The relationships between metabolites and the gut microbiota
Among the 273 identified metabolites, 104 had significant changes in their scaled intensity due to FPC diet intake or inulin supplementation. These metabolites and 59 bacterial genera found in the mouse cecum were subjected to Spearman’s correlation analysis (Figure 9).
Genus Allobaculum, which was increased in FPC diet-fed mice, was positively associated with cholesterol and zymosterol, but negatively correlated with sugar alcohols (xylose, and lyxose); glycolysis pathway metabolites (glucose-6-phosphate and fructose-6-phosphate); and pinitol, which has a role in regulating insulin function (Figure 9). In addition, genus Holdemanella was positively correlated with the scaled intensity of cecum fatty acids stearic acid and palmitic acid as well as fatty acid byproduct monostearin (Figure 9). Genus Barnesiella, Coprobacter, Clostridium XIVa, and Butyrivibrio, which are negatively correlated with tocopherol, zymosterol, and monostearin, had increased abundances in inulin-fed mice (Figure 9).

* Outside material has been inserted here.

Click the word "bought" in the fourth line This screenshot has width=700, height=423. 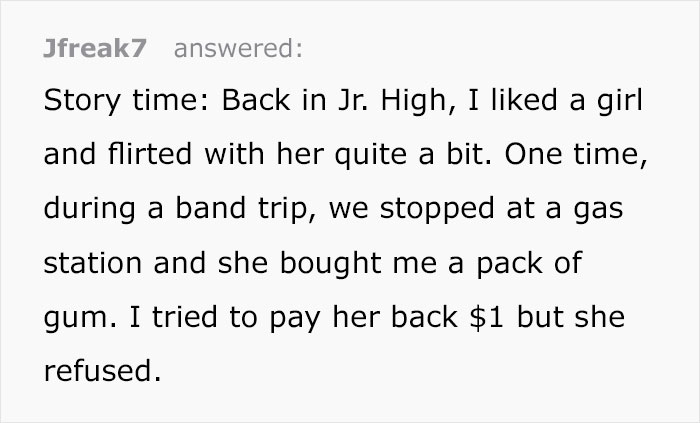[330, 263]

Moreover, Lactobacillus and Eisenbergiella genus, which also increased due to inulin supplementation, were negatively associated with cholesterol, zymosterol, and fatty acids D-erythrosphingosine, palmitic acid, stearic acid, as well as arachidonic acid (Figure 9). These fatty acids are clustered together and positively associated with the bacteria that were enriched in FPC diet-fed mice (Figure 9).